[Opening Supplied records section]

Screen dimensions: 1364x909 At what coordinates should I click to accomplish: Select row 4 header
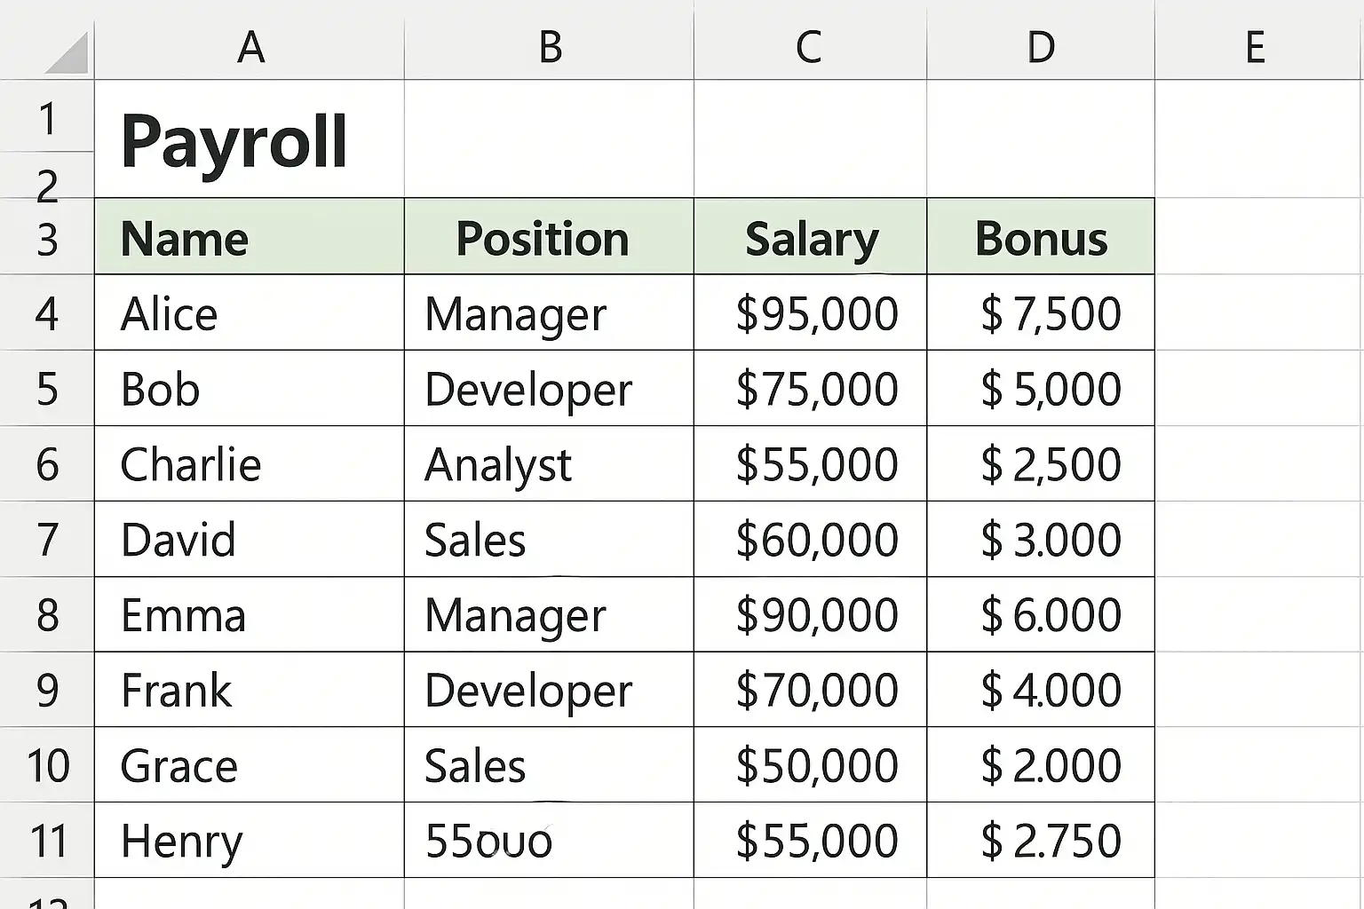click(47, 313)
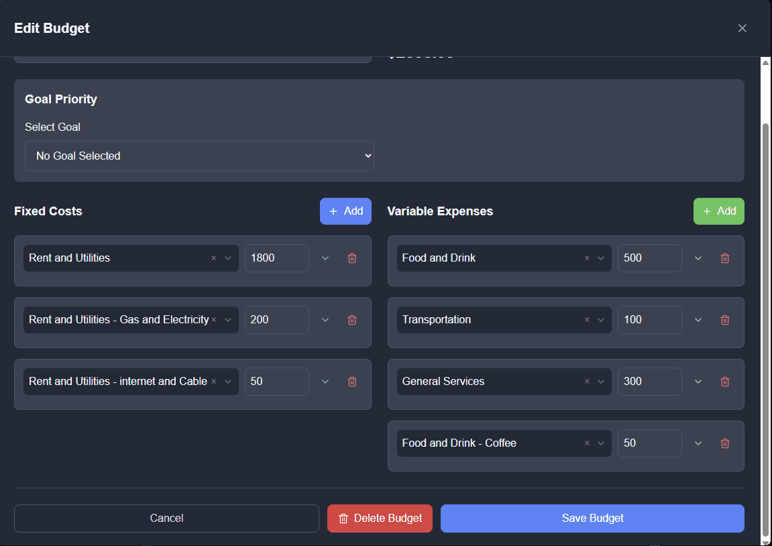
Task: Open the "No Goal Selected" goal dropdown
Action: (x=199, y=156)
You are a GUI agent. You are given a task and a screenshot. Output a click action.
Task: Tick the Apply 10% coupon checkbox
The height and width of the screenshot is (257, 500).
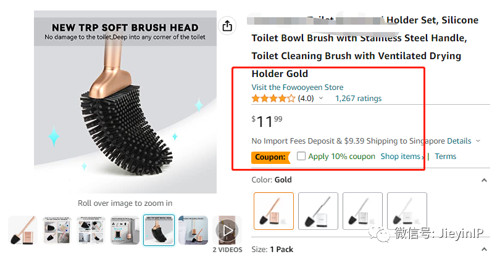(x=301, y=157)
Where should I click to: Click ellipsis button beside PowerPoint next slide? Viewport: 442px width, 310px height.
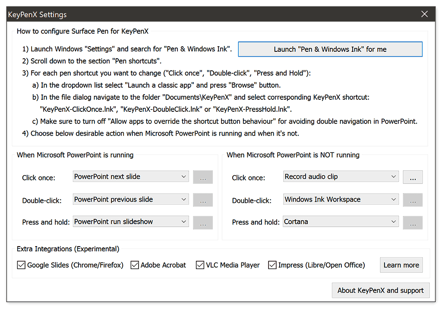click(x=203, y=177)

[Closing Supplied records section]

● Task item
Could you return each line, unchanged, from the line containing "The height and" through the last line of the entries above, leaving out the pictures?

● Result for this task
The height and width of the screenshot is (257, 500).
(x=301, y=157)
Where should I click to: Click ellipsis button beside PowerPoint next slide? Viewport: 442px width, 310px height.
click(x=203, y=177)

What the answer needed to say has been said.